Ее свитер достаточно свободный, чтобы я мог засунуть под него обе ладони. Хочется скулить, потому что под ним у нее только майка, а, значит, ее грудь как раз под моими пальцами. Поглаживаю тугие соски подушечками больших пальцев — и Ева стонет мне в рот, кусает меня за губу. Двигается быстрее, трется об меня, словно сумасшедшая.
Я сжимаю ее грудь сильнее, и снова отпускаю, позволяя себе безумные фантазии о том, как буду покусывать ее, целовать и лизать языком. Как она кончит только от того, что я с ней сделаю, даже не раздевая.
То, что мы делаем, трудно назвать нормальным, но это — целиком наше. Здесь нет никого, кроме Ветра и Осени, кроме их воспоминаний и чувств.
Осень дрожит, как пламя на кончике спички, и ее вздохи — невысказанная мольба.
Я легко справляюсь с пуговицей и молнией ее джинсов, а Ева сама стягивает их до бедер. Просовываю руку между нашими телами, отвожу в сторону ее трусики.

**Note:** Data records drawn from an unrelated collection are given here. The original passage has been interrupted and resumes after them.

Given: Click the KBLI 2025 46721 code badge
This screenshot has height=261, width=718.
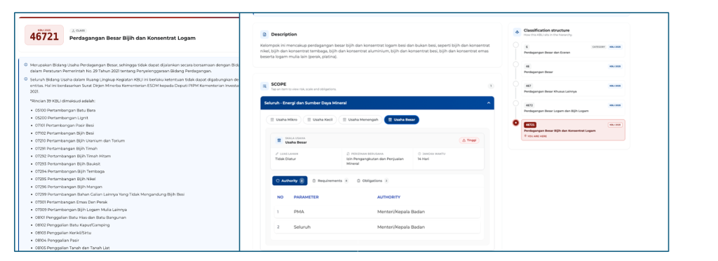Looking at the screenshot, I should [x=44, y=35].
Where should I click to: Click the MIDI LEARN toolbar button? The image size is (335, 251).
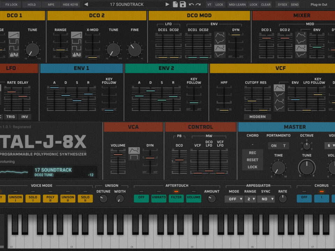237,5
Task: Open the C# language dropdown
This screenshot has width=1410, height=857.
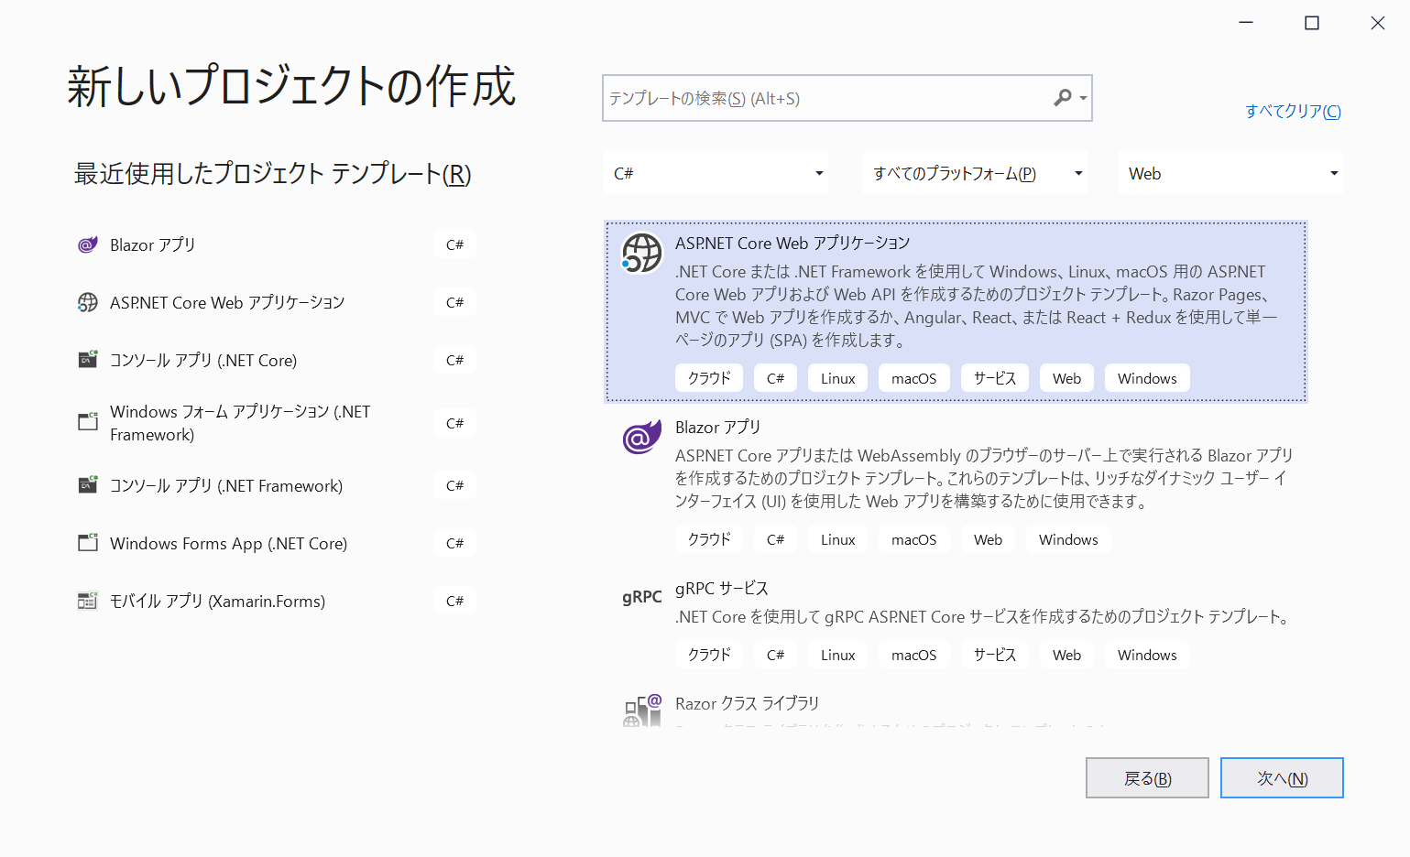Action: pos(716,172)
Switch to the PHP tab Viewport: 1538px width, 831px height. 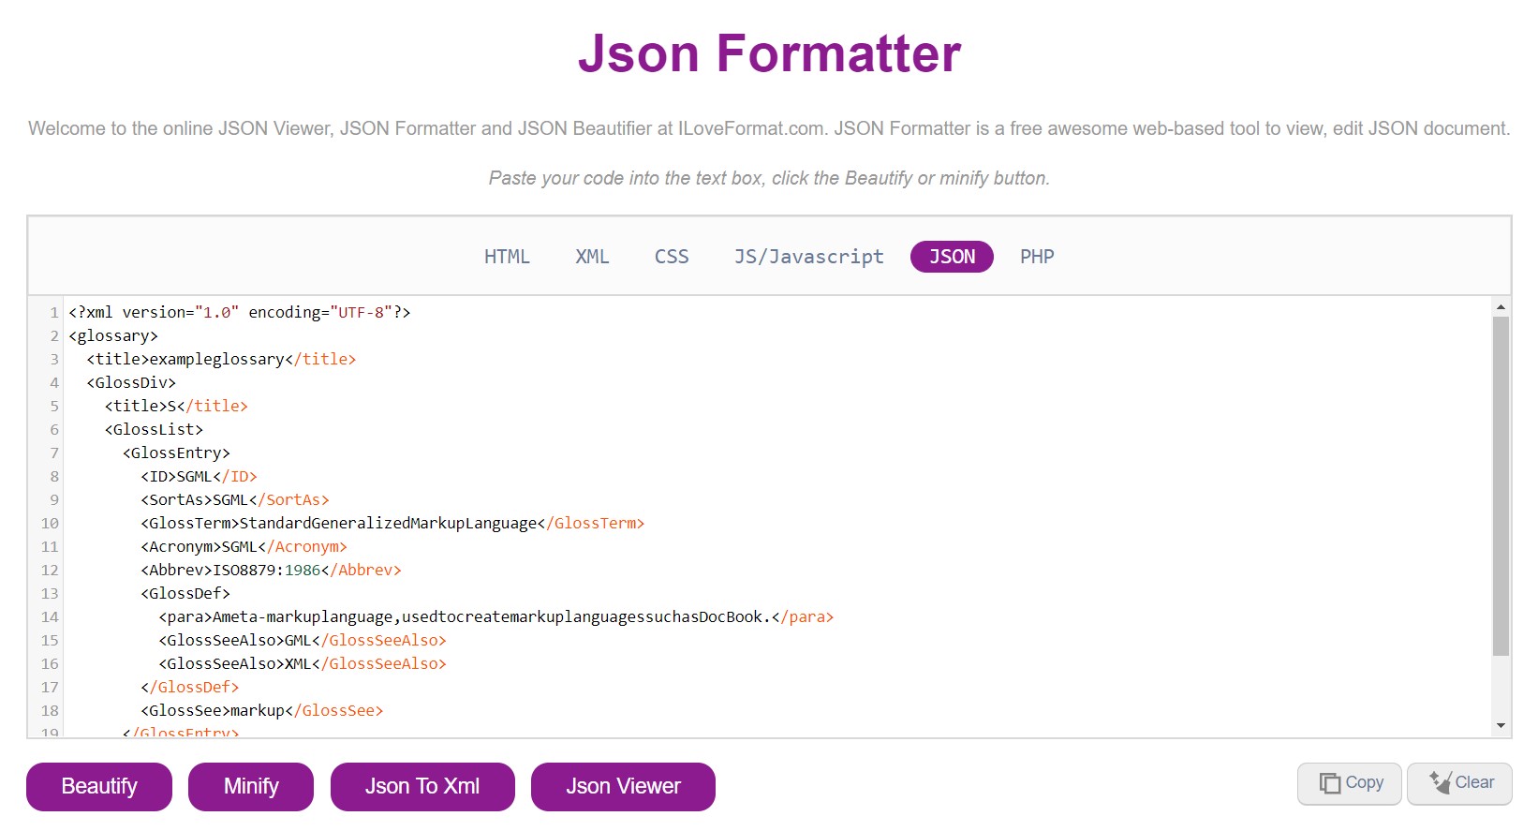tap(1037, 256)
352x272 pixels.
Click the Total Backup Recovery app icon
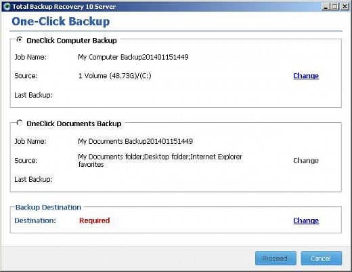coord(7,6)
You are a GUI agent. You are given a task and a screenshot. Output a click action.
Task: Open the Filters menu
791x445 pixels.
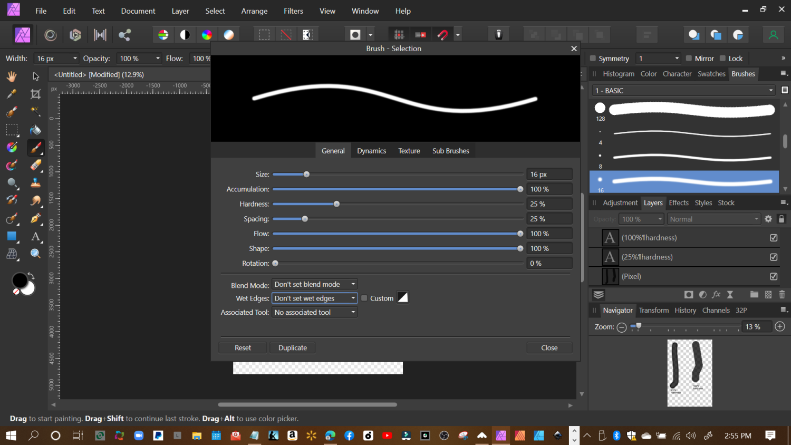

Она вскрикивает, когда мой палец трет ее между ног. Надавливаю сильнее, потому что хочу просто умру, если не услышу, как она кричит.
Осень взрывается почти сразу: ярко, громко, так, что у меня сердце заходится в сумасшедшем ритме. Я снова целую ее, чтобы не проронить ни капли ее удовольствия: проглатываю каждый вдох, каждый стон. Знает ли она, что сейчас дала мне гораздо больше, чем я ей? Что в стене, которая разделяет Садирова и Ветра, пролегла глубокая трещина? И, может быть, когда-нибудь они смогут стать одним целым.
Глава тридцать пятая: Осень
— Ева, доченька… — Люба смотрит на меня с такой улыбкой, что мне невольно хочется заправить волосы за ухо, отвести взгляд. — Ты ж моя хорошая… Сияешь вся.
Люба видела меня всякую: и в большой радости, и в большом горе, и умеет читать меня по глазам. Ей ничего не нужно говорить — и так понимает, что сегодня я не такая, какой была вчера. Сегодня я не такая, какой была все эти два года.
Я невольно прикладываю пальцы к губам: болят. Такая сладкая боль, что в груди колет от потребности прямо сейчас схватить телефон и позвонить Наилю, сказать, что сегодняшний ливень — он теплый, а непогода — самая замечательная на планете. И что осень — мое любимое время года. Хочется сказать ему тысячу и одну глупость. Рассказать, что я все знаю: слышала, как он ночью ушел к дочери и как играл с ней в кубики почти до утра. И что я потихоньку зашла в детскую и застала их спящими на полу: моего Ветра, и Хабиби, которая устроилась на нем, как котенок. Мой очень непростой Ветер и наш маленький Сквознячок: две капли воды, идеально схожие, до ювелирной точности одинаковые. И что больше счастья мне не нужно: пусть будет вот так.
— День хороший, — говорю, улыбаясь и показываю язык Хабиби, которая наотрез отказывается есть кашу.
— Или мужчина… — осторожным шепотом, как бы размышляя вслух, произносит Люба.
Наиль ушел рано утром. Сегодня воскресенье, но он редко остается дома на выходные, а даже если остается, то все равно занимается делами и может просидеть в кабинете до глубокой ночи. Мне немного грустно, что снова весь день проведу одна, но мы договорились встретиться с Никой: после ее приезда она вся занималась какими-то делами, о которых не хотела говорить даже уклончиво. И даже вскользь не интересовалась, как дела у меня.